小原って、スパイスが効いた人が移住してくるんですよ。そういう人は大体おもしろい。もっと多様なスパイスが入ってきて、どんどん繋がりが増えて、小原が活性化していけばいいと思ってます。
その活動の中心となる場所が作りたい。小原の時間の中に、スパイスの効いたメニューをたくさん作っていきたいです」
少年のようにわくわくした顔を見せる竹内さんは、個人的には歌手になりたいそう。75歳の誕生日にCDデビューをするのが夢だと、自身で作った曲を聞かせてくれました。
小原とは
竹内さんにとって、小原とはどんな場所なのでしょうか?
「小原はただの場所ではなくて、時を味わい刻む場所なんです。今までいろんなところを旅してきたから、これからは時間を旅したい。

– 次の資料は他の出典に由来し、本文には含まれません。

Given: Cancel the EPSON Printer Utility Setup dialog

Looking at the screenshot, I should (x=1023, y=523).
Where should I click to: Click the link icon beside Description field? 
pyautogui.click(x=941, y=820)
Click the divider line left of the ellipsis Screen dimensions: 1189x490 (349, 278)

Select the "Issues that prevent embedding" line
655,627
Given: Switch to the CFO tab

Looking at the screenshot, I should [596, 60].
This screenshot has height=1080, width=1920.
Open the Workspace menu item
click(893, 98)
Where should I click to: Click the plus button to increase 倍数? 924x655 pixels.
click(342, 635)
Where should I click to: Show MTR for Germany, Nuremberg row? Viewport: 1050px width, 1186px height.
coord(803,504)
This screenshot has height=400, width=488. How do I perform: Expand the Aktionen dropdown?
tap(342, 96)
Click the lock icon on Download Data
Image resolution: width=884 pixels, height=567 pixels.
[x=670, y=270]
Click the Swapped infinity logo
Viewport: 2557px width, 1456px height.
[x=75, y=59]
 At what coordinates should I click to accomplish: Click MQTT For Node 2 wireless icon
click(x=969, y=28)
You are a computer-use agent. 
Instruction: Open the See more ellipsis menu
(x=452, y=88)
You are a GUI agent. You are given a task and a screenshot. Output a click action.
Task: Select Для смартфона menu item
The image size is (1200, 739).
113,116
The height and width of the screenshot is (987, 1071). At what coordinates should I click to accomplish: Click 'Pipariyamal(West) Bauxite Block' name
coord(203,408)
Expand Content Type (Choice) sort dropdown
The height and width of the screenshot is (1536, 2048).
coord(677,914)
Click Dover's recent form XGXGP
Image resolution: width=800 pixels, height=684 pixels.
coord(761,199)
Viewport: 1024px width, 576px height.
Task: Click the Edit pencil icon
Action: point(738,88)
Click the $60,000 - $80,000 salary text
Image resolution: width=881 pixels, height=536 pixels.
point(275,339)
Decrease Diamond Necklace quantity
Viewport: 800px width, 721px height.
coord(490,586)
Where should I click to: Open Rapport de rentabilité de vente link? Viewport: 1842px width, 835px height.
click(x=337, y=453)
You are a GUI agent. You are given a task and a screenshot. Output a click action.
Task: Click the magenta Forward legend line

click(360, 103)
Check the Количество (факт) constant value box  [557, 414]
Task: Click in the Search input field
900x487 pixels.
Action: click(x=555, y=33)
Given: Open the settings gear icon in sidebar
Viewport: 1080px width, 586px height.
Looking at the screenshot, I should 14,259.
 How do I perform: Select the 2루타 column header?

ほとんど一人で建てたという東屋。遊びに来るご友人たちにも人気の場所だそうです。

ご自宅の裏には秘密基地のような「バー」も。こちらも一から作り上げたそう。
小原には何もないけれど、自然というアートがあって、人というスパイスがある。ある意味多様性がすごくある。僕にとっては、時がある場所なんです」
和らな表情で笑う竹内さんは、これからもゆっくりと、時間の旅を続けることでしょう。
小原あんどんパレード
特産品「小原和紙」で作成したあんどんを軽トラックの荷台に乗せ、地区全域をまわる秋のイベント。民家のない山道を中心に、約40キロの行程を20台ほどの軽トラックが一列になって走る。観客にはサイリウムが配られ、沿道で光りとともにトラックを見送る。